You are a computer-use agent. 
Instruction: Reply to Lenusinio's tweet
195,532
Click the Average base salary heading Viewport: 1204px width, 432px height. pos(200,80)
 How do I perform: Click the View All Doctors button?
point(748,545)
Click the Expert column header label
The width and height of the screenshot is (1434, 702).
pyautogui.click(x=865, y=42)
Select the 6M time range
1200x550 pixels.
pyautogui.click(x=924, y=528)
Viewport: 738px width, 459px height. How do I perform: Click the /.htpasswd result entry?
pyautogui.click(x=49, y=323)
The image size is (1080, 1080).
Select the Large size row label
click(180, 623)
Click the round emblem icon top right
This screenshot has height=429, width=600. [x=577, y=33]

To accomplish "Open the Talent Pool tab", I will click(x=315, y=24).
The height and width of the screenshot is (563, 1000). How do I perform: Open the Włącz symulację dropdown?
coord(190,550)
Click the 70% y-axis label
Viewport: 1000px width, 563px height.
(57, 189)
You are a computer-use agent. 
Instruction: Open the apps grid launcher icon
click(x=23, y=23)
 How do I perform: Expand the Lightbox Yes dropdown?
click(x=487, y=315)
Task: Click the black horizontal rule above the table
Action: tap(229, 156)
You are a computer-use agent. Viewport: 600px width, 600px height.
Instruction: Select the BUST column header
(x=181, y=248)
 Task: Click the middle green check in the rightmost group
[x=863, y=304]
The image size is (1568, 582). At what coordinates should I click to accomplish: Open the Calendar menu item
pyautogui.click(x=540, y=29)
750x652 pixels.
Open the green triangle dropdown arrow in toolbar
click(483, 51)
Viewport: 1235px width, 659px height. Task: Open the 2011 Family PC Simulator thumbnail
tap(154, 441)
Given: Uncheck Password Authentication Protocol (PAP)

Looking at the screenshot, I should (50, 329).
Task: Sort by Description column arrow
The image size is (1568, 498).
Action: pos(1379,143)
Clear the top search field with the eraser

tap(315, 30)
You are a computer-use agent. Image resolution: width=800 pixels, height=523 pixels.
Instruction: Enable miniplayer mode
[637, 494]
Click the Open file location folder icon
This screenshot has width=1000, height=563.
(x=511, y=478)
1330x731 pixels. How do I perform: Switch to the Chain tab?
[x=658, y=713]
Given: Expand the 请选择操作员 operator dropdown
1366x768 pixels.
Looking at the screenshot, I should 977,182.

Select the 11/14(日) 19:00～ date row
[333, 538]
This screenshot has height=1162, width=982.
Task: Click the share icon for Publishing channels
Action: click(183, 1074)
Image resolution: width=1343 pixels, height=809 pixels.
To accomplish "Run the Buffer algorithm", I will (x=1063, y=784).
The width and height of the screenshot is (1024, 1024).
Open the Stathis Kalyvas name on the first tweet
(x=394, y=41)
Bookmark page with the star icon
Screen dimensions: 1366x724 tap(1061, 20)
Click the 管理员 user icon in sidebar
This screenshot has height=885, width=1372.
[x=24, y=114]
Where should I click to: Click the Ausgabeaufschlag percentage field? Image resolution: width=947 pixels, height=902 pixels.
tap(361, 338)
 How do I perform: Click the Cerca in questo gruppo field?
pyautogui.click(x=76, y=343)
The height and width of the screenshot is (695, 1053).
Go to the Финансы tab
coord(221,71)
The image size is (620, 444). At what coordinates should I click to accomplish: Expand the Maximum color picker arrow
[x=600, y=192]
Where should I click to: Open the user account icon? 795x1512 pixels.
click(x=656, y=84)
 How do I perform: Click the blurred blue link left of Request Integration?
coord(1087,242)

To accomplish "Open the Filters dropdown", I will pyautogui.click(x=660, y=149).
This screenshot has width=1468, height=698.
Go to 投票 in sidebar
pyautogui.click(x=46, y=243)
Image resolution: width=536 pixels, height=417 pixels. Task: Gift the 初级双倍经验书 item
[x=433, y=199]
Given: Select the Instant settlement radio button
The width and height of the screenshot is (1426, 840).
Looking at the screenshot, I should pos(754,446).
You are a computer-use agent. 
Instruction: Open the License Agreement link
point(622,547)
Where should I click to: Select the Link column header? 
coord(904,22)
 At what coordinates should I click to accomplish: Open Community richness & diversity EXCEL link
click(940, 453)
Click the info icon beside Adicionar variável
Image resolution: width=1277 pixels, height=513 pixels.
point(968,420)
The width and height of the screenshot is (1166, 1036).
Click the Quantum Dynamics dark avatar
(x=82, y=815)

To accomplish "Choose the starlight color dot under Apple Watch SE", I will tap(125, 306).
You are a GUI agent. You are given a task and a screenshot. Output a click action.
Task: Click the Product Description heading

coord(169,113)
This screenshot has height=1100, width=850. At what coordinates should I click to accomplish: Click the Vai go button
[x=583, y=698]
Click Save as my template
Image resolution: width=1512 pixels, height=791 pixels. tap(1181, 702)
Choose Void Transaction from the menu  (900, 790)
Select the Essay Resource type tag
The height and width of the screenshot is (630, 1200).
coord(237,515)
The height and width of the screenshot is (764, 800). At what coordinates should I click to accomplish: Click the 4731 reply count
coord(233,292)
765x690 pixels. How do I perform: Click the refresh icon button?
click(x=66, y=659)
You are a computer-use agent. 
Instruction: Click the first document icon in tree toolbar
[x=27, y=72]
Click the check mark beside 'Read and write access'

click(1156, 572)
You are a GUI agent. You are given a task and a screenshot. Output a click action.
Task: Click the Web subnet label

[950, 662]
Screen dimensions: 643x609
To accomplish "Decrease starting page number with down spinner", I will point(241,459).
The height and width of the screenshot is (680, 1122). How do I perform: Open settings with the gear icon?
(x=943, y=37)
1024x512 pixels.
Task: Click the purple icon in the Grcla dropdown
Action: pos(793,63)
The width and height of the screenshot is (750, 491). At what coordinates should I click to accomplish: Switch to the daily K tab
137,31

----

→ **What the task requires**: Reproduce verbatim the lines above, from the line with "The width and height of the screenshot is (1434, 702)." through the line with "You are a computer-use agent. Viewport: 600px".

→ **Result of this task**:
The width and height of the screenshot is (1434, 702).
pyautogui.click(x=865, y=42)
Select the 6M time range
1200x550 pixels.
pyautogui.click(x=924, y=528)
Viewport: 738px width, 459px height. How do I perform: Click the /.htpasswd result entry?
pyautogui.click(x=49, y=323)
The image size is (1080, 1080).
Select the Large size row label
click(180, 623)
Click the round emblem icon top right
This screenshot has height=429, width=600. [x=577, y=33]

To accomplish "Open the Talent Pool tab", I will click(x=315, y=24).
The height and width of the screenshot is (563, 1000). How do I perform: Open the Włącz symulację dropdown?
coord(190,550)
Click the 70% y-axis label
Viewport: 1000px width, 563px height.
(57, 189)
You are a computer-use agent. 
Instruction: Open the apps grid launcher icon
click(x=23, y=23)
 How do I perform: Expand the Lightbox Yes dropdown?
click(x=487, y=315)
Task: Click the black horizontal rule above the table
Action: tap(229, 156)
You are a computer-use agent. Viewport: 600px width, 600px height.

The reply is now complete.